The only possible motion of the earth relative to the stars is that around the sun, it cannot by definition refer to the circular motion of the earth around its own axis. This in my view is corroborated by Regiomontanus's written comment alongside Archimedes' account of Aristarchus' assumption that the earth circles around an immobile sun, which is at the center of a fixed stellar sphere. Regiomontanus wrote:

“Aristarchus Samius” (Heroic Aristarchus)
16

Unfortunately, Regiomontanus's works after the date of this comment are missing.

It seems to me that Regiomontanus's near obsession with measuring the change in the declination of the sun can only be understood if he had appreciated that the earth traveled in an ellipse around the sun and that the shape of this ellipse was changing with time. He wrote: “It
will be beautiful to preserve the variations in planetary motions by means of concentric circles. We have already made a way for the sun and the moon; for the rest the cornerstone has been laid, from which one can obtain the equations for these planets by this table.”
17

Before discussing Regiomontanus's masterpiece, his ephemeris tables, we should attempt to address the $100,000 question—from where did he get his knowledge? Undoubtedly Regiomontanus studied Greek and Roman works extensively—Ptolomy for years and years, and he copied out Archimedes' and Eutocius' work on cylinders, measurements of the circle, on spheres and spheroids. Regiomontanus could read and write Greek and Latin fluently. He could also read Arabic. He had mastered a wide range of Arabic work, not least of which was al-Bitruji's planetary theory. However, Regiomontanus adopted the Chinese equatorial system of planet and star coordinates; he rejected the Arabic, Greek, and Byzantine coordinate systems. He borrowed heavily from Toscanelli, including his and Alberti's calculations of the earth's changing ellipse around the sun, and he adopted Toscanelli and the Chinese measurement of the declination of the sun. His work on spherical triangles had been foreshadowed by Guo Shoujing's. If Uzielli is correct, Regiomontanus collaborated with Toscanelli on drawing the map of the world that was sent to the king of Portugal—a map copied from the Chinese, something Regiomontanus must have known.

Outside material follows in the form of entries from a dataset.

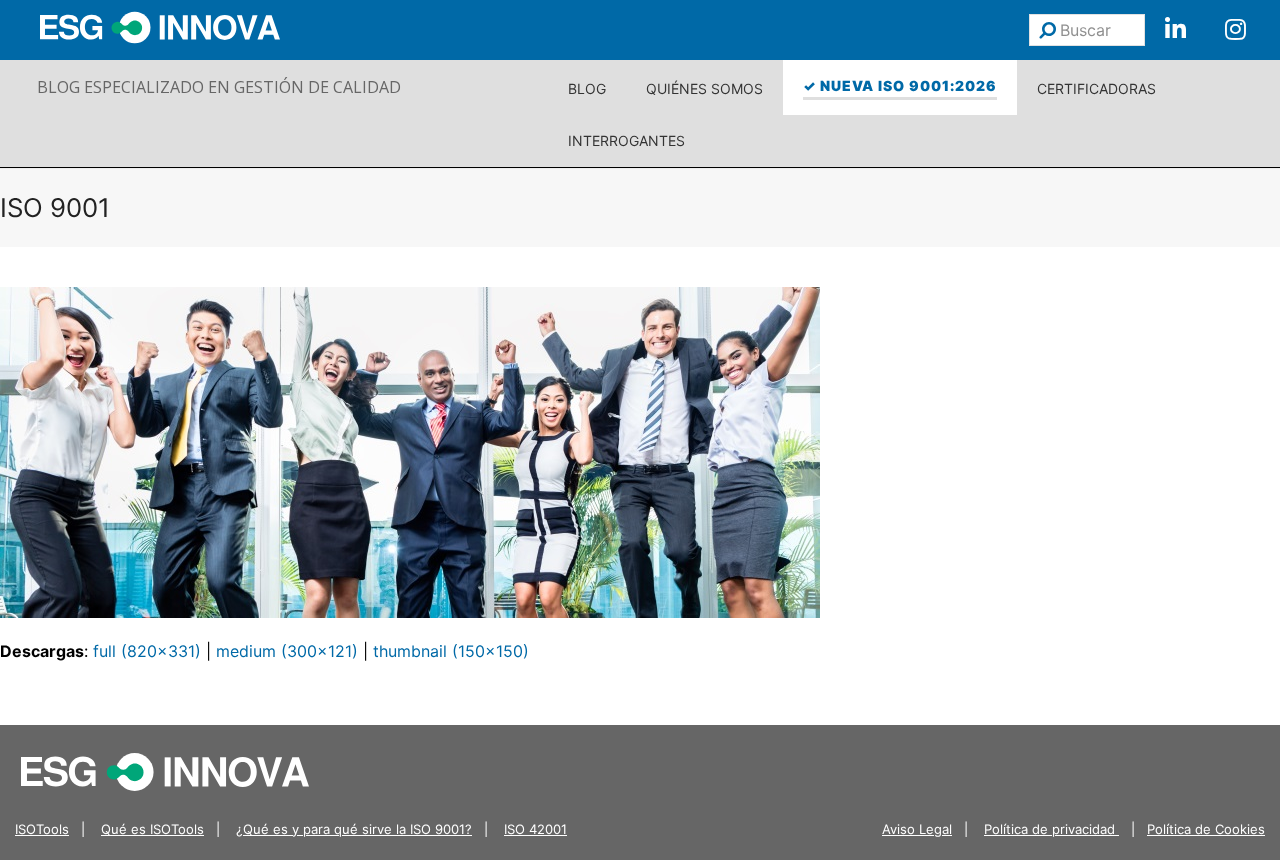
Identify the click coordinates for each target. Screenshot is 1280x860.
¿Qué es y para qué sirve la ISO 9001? (354, 829)
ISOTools (42, 829)
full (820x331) (147, 651)
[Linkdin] (1175, 30)
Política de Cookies (1206, 829)
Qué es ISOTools (152, 829)
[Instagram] (1235, 30)
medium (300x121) (287, 651)
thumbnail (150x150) (451, 651)
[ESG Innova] (165, 770)
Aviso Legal (917, 829)
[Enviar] (1047, 30)
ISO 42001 (535, 829)
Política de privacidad (1051, 829)
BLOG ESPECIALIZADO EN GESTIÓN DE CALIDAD (219, 87)
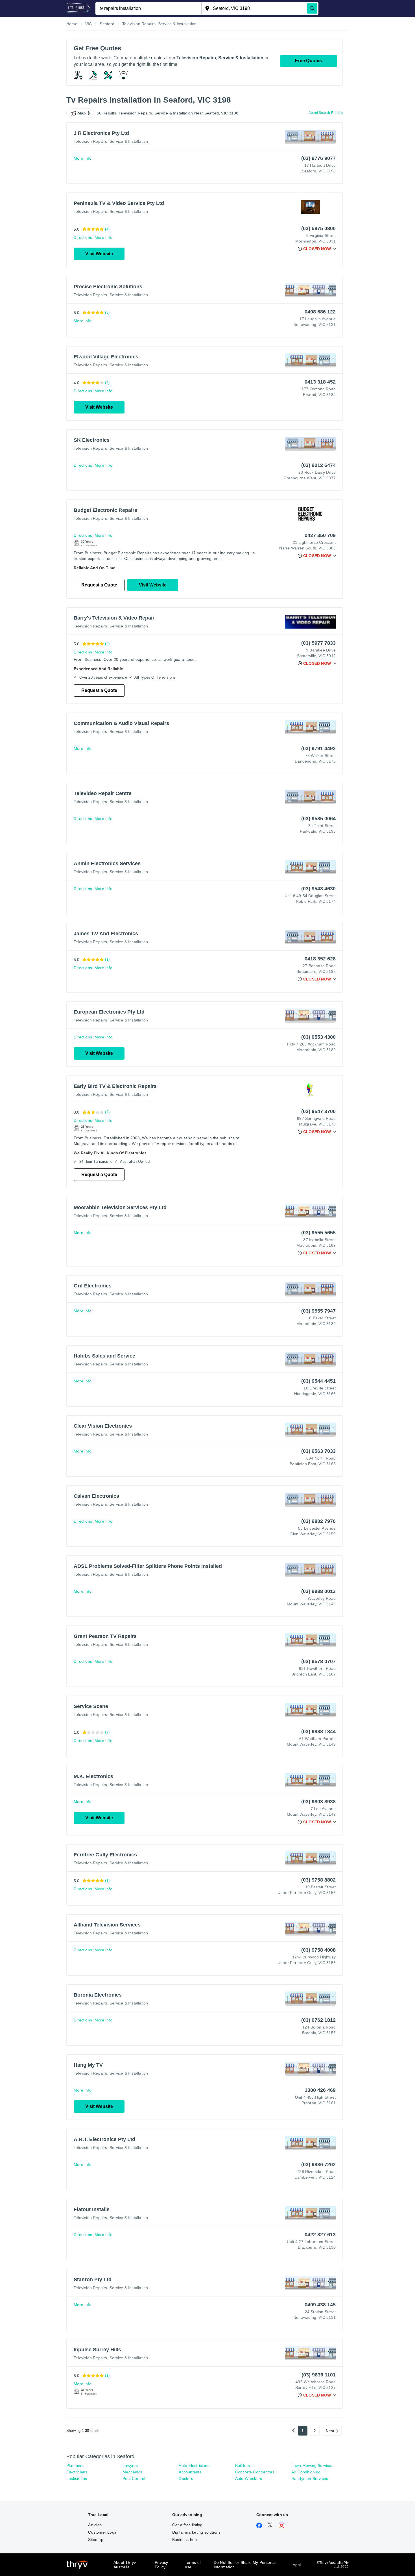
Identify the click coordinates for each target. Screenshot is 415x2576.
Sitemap (95, 2539)
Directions (83, 237)
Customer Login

Regiomontanus repeatedly refers to Toscanelli's work—on spherical trigonometry, declination tables, instruments, and comets. When doing so, he must have known of Toscanelli's meetings with the Chinese—and of the enormous transfer of knowledge from them.

Regiomontanus also had intimate knowledge of Chinese mathematical work, which he acquired directly or through Toscanelli. Among that knowledge was the Chinese remainder theorem.